Kay’s blue ribbon analysis of differently treated popcorn and how it affected the popping.
UPDATE: Well, if I say so myself, I think Katherine’s exhibit did one of the best jobs there of having hypothesis, predictions, explanations, and examinations of where the hypothesis didn’t work out. Plus … popcorn!
Margie did a lot of helping her with the measuring and the experimenting, and I did the typing up and graphing (and finding of images), but Kay did most of the thinking and concluding and paste-up. It’s her last year at the Science Fair, and it was a success.
Other popular themes this year: volcanoes (of course) and things getting moldy. No, really, there were probably five or size moldy food experiments. Interesting.
UPDATE 2: It occurs to me I didn’t record what the experiment was. The question was, will popcorn subjected to different environments (frozen, sun-dried, soaked in water, age) pop differently and, if so, why? We took a quarter cup of each type of popcorn, and after some “control” runs to determine the optimal microwave time, zapped ’em.
Results:
Katherine figured that the sun-dried didn’t really get a chance to dry out because it was overcast for the week we had it on the front windowsill. She also figured out the soaked popcorn (which didn’t pop more as she predicted, thinking that the extra water would mean extra steam) failed because the husks got soft which let the steam “sneak out”; it was pretty bizarre-looking barely-poppedcorn.
Fun stuff.
Past years:
- 2010 Science Fair – Sugar in cereals
- 2009 Science Fair – Growing sugar crystals
- 2008 Science Fair – Terrarium
Good job! You are now the official pop corn popper in the family. (Carmel corn next?)

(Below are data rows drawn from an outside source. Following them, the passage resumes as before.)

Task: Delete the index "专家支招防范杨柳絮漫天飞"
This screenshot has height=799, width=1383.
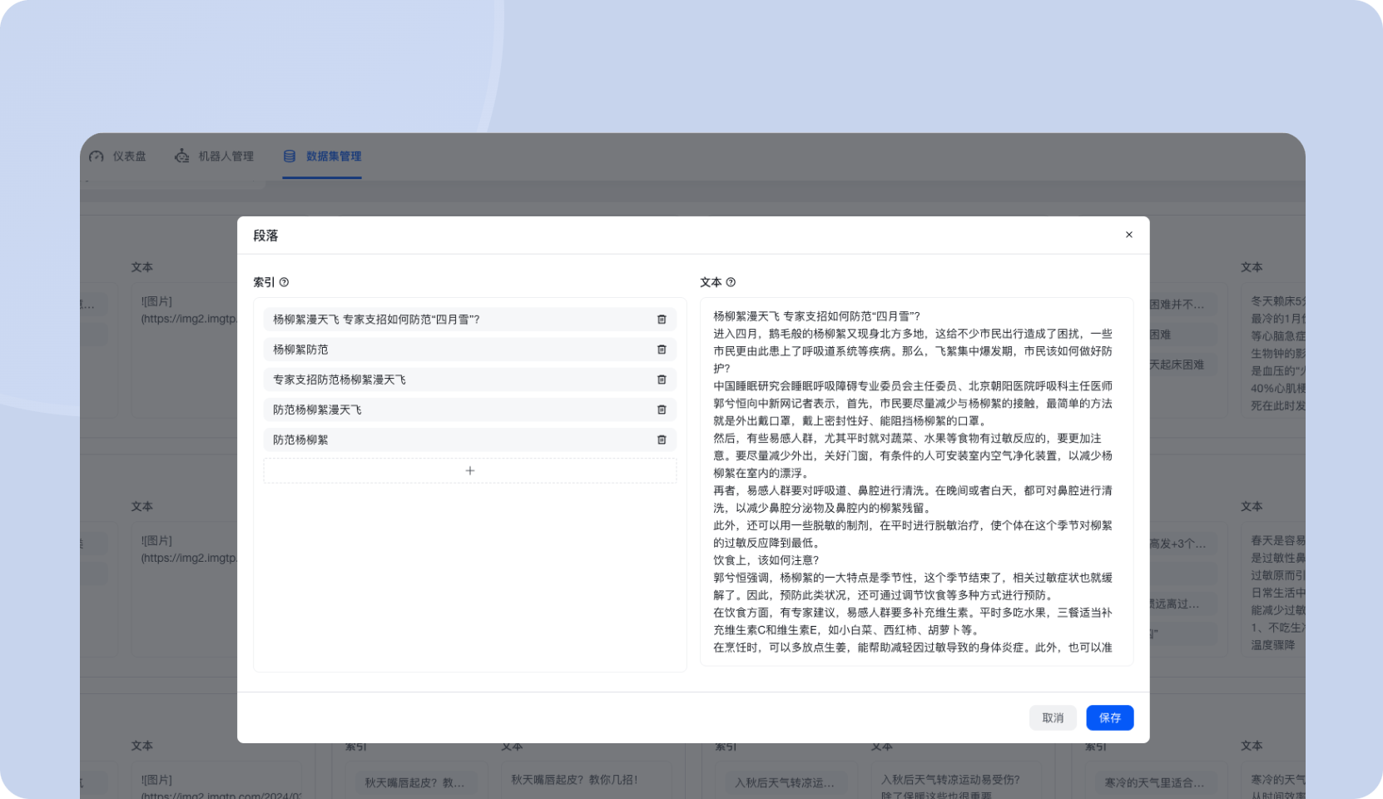Action: tap(662, 379)
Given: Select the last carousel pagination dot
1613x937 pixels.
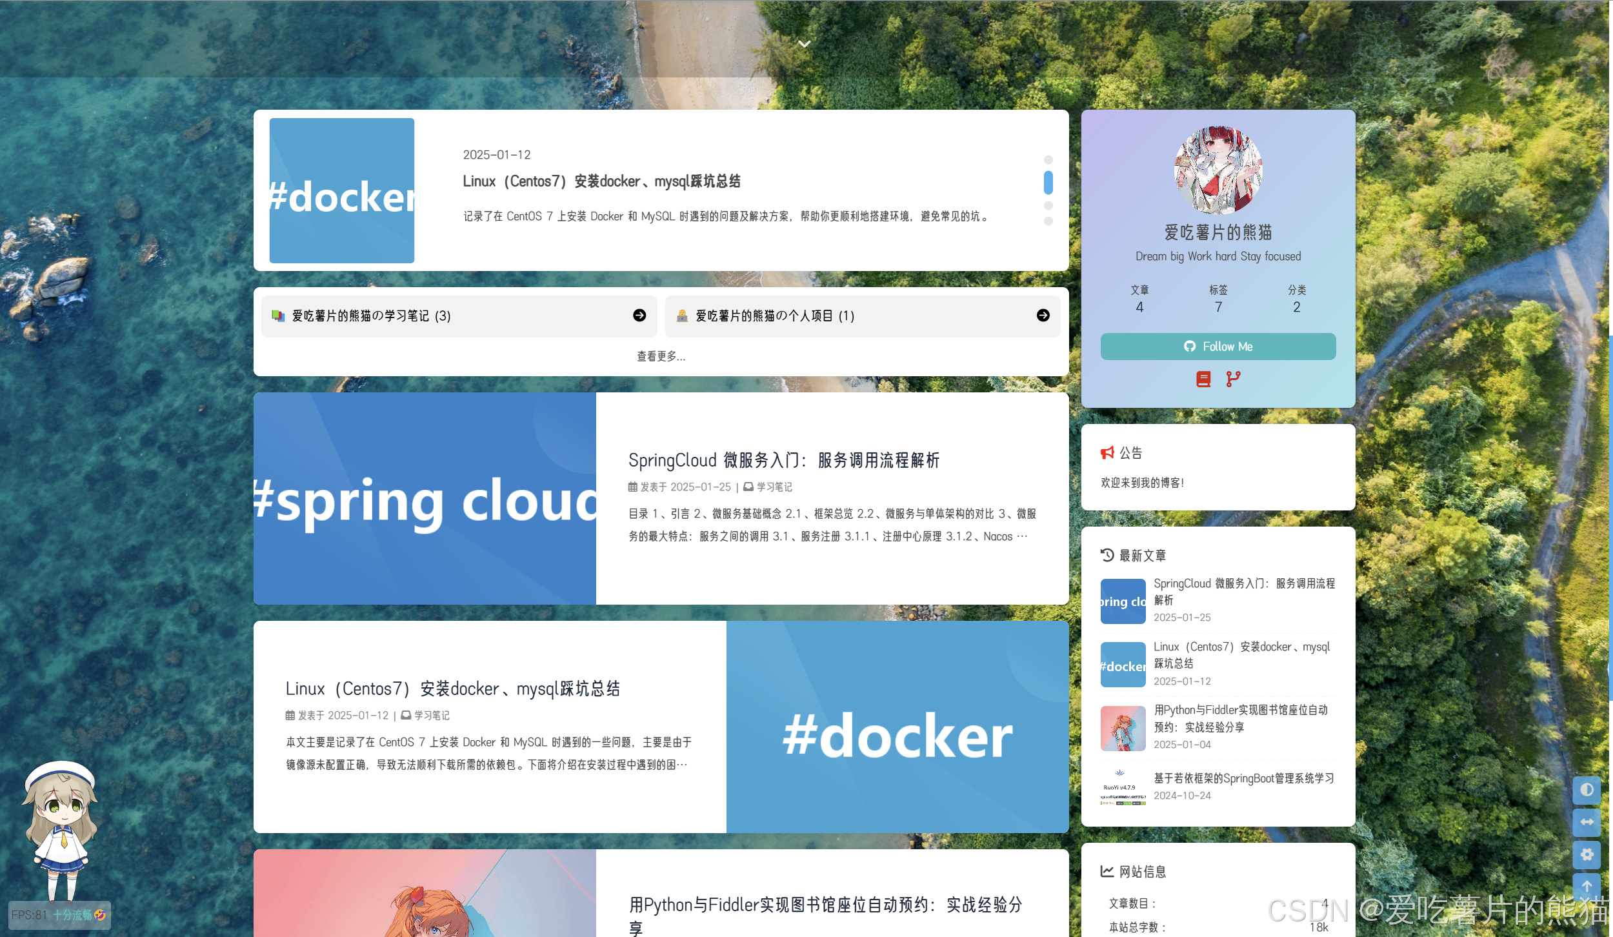Looking at the screenshot, I should 1048,221.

Congratulations on a project well done. Nono and I are very proud of you.
BRAVO!!! The best result is the counterintuitive one because it raises questions. In any case perhaps some more crunchy, salty, tasty research is in order.
It really was a fine science experiment of controls and variables. We had a lot of additions that could have been done — what would happen, for instance, if the “frozen” kernels were then thawed? Good stuff.